Work request A: Return the passage from the article on LLC manager wage liability starting with "Massachusetts Court Holds" and going on through "(June 13, 2013).", copied word for word.
Work request B: Resume the article on LLC manager wage liability after its last sentence and carry it forward.

Selected text:
-*-

Massachusetts Court Holds Managers of LLC Equivalent to
Corporate Officers
for Purpose of Liability Under Unpaid Wage Act
Massachusetts, like most
states, has a statute imposing personal liability upon certain individuals
where corporate employer fails to pay the promised wages. The Massachusetts statute imposes that
liability on the president and treasurer of a corporation, as well as the
officers or agents having management of the corporation, treating in certain
situations each as the employer. Mass. Gen. Laws. ch. 149, § 148. In a recent decision, the Massachusetts
Supreme Court has applied these rules to the managers of an LLC. Cook v.
Patient Edu, LLC, SJC-11272, 2013 Mass. LEXIS 464 (June 13, 2013).
Cook was an employee of Patient
Edu, LLC, it having as managers Steven Graziano and Michael Schulman. The LLC breached its agreement to pay certain
compensation to Cook; at the time of his resignation, he was owed $61,538.56 in
accrued but unpaid wages and was as well due $6,879.36 in expenses that had
been accrued but not been reimbursed. He
brought suit for the unpaid wages, naming the LLC and each of the
managers. Those managers, individually,
sought dismissal of the complaint, which was granted by the trial court. The Massachusetts Supreme Court, of its
motion, removed the dispute from the intermediate appellate court for its
consideration.
Notwithstanding the fact that
the statute referred to corporate officers, and was silent as to managers or
other representatives of an LLC, the Court did not view the statutory language as
a legislative determination to single out for individual liability only corporate
officers. Rather, the Court found the
inclusion of the provisions on corporate officer liability and public officer
liability serve to illustrate the circumstances in which an individual may be
deemed a “person having employees in his service.” On that basis, the Court rejected the
defendant’s argument that there was an implicit exclusion of those acting on
behalf of other limited liability forms.

-*-

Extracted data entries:
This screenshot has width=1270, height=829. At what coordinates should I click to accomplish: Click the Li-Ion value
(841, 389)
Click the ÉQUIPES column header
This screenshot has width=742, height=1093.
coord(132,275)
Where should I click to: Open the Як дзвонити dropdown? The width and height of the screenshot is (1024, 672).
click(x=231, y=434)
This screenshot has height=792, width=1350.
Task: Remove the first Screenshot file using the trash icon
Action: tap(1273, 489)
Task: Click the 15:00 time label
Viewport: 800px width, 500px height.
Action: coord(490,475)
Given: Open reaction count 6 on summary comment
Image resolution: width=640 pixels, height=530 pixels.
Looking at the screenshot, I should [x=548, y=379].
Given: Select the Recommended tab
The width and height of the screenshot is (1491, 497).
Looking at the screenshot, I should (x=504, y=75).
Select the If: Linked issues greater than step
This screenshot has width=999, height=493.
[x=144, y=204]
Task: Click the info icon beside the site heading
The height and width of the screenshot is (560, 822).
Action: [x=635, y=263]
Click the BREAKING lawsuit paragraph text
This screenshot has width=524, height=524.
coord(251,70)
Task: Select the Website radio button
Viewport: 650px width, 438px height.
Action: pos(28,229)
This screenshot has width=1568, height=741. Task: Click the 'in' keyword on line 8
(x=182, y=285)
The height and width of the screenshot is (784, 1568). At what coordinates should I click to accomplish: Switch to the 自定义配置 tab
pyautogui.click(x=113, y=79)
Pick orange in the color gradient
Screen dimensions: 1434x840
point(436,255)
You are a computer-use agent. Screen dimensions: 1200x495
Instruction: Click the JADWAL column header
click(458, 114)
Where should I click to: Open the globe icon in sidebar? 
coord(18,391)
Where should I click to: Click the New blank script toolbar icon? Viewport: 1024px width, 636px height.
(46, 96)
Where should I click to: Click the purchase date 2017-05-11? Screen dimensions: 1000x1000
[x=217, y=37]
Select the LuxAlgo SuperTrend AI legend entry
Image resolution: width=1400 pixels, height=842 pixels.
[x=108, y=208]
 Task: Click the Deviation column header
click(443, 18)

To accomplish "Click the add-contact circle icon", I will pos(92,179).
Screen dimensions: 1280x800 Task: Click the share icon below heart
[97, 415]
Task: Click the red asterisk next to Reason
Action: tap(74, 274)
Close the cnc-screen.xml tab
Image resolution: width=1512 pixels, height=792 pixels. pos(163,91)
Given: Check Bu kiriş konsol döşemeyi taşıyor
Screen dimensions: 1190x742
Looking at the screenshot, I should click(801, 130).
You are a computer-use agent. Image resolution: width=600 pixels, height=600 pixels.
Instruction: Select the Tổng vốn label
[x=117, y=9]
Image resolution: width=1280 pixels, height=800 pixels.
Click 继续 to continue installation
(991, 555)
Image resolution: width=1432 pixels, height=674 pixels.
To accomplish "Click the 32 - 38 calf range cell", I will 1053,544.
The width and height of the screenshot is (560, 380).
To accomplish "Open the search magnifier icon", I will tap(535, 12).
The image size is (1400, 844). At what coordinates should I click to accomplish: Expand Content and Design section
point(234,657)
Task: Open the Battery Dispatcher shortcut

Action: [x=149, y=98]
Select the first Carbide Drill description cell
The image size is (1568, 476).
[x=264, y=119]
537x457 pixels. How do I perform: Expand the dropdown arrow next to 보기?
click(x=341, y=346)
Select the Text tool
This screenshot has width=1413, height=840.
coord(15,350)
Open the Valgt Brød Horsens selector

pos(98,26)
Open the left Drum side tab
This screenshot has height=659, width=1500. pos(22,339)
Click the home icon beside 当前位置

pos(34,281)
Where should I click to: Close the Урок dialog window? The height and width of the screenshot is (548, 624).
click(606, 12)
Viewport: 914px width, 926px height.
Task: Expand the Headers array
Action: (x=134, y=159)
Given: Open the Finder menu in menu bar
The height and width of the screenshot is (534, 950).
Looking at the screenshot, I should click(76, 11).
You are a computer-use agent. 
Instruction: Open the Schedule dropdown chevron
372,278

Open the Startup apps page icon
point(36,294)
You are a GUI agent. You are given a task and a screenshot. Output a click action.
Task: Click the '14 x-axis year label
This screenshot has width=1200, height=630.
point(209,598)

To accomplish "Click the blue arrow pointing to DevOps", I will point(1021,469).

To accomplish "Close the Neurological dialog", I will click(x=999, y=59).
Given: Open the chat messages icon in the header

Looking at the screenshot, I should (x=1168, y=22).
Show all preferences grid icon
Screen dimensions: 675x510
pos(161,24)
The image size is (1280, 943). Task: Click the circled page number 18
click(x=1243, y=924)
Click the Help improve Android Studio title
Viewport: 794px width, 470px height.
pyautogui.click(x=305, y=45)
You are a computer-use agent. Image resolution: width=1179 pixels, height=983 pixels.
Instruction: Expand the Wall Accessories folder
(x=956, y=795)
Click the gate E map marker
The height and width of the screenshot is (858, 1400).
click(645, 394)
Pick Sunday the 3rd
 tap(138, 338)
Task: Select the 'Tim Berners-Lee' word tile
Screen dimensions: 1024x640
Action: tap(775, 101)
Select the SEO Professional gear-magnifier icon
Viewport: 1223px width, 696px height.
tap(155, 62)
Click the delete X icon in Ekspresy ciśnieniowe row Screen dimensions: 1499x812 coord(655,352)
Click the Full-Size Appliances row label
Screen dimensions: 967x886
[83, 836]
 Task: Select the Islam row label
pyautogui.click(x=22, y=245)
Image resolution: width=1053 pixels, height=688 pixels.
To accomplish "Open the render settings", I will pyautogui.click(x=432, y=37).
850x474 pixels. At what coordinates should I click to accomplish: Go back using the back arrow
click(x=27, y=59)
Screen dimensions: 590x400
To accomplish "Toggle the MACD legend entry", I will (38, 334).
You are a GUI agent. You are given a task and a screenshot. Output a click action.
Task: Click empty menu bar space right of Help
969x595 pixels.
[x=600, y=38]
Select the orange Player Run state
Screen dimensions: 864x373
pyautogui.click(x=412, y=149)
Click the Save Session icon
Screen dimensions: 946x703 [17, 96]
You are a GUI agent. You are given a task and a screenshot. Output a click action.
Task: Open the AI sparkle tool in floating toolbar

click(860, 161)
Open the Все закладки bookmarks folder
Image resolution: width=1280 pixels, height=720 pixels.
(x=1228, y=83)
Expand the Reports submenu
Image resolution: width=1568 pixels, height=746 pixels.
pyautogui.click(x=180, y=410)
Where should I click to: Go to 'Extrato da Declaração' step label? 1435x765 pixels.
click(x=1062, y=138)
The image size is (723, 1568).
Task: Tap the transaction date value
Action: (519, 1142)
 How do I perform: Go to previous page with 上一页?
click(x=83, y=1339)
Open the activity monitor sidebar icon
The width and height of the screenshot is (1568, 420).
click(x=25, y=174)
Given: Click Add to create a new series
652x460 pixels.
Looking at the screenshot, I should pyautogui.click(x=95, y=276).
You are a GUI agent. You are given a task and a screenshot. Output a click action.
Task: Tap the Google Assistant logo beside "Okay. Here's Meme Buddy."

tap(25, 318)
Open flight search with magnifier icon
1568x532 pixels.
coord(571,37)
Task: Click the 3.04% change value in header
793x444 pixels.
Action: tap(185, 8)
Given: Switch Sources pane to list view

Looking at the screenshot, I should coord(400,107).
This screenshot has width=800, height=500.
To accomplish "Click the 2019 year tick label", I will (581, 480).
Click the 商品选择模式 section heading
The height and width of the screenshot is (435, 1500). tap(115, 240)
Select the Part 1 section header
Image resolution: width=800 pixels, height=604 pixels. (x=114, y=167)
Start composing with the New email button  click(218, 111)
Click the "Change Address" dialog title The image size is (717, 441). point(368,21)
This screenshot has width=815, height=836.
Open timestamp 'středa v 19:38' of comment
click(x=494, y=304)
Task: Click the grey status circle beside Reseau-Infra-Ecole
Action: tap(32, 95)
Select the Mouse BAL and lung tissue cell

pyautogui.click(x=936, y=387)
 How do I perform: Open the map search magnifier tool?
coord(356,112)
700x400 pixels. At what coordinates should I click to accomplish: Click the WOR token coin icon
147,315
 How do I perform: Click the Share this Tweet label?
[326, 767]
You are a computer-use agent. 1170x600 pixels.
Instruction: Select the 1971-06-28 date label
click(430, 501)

-*-

Answer box A:
Massachusetts Court Holds Managers of LLC Equivalent to
Corporate Officers
for Purpose of Liability Under Unpaid Wage Act
Massachusetts, like most
states, has a statute imposing personal liability upon certain individuals
where corporate employer fails to pay the promised wages. The Massachusetts statute imposes that
liability on the president and treasurer of a corporation, as well as the
officers or agents having management of the corporation, treating in certain
situations each as the employer. Mass. Gen. Laws. ch. 149, § 148. In a recent decision, the Massachusetts
Supreme Court has applied these rules to the managers of an LLC. Cook v.
Patient Edu, LLC, SJC-11272, 2013 Mass. LEXIS 464 (June 13, 2013).

Answer box B:
The Court afforded no effect to a legislative proposal that would have
amended the statute at question to expressly address LLCs, stating that
legislative inaction could not be used to interpret a statute passed by a prior
legislature.
Holding the managers of an LLC
to be functionally “persons having employees in his service,” the managers of
the LLC were liable for the unpaid wages.
If nothing more than to play
devil’s advocate, decisions of this nature treating a “corporation” as a proxy
for “any business entity affording limited liability” set a dangerous
precedent. Focusing on the Massachusetts
statute in question, it imposes liability upon the corporation’s “president”
and “treasurer.” The Massachusetts
Supreme Court provide no explication as to how or why the managers of this particular
LLC would be treated as equivalent to a corporate president or a corporate
treasurer. Likewise, there was no
explanation as to how one determines (or not) that an LLC’s managers, and these
managers in particular, had the required degree of control. Further, as Massachusetts is the home of the
organizational form generically referred as to the “Massachusetts business
trust,” it seems curious that the Supreme Court would in effect let the
legislature off the hook in not considering other organization forms.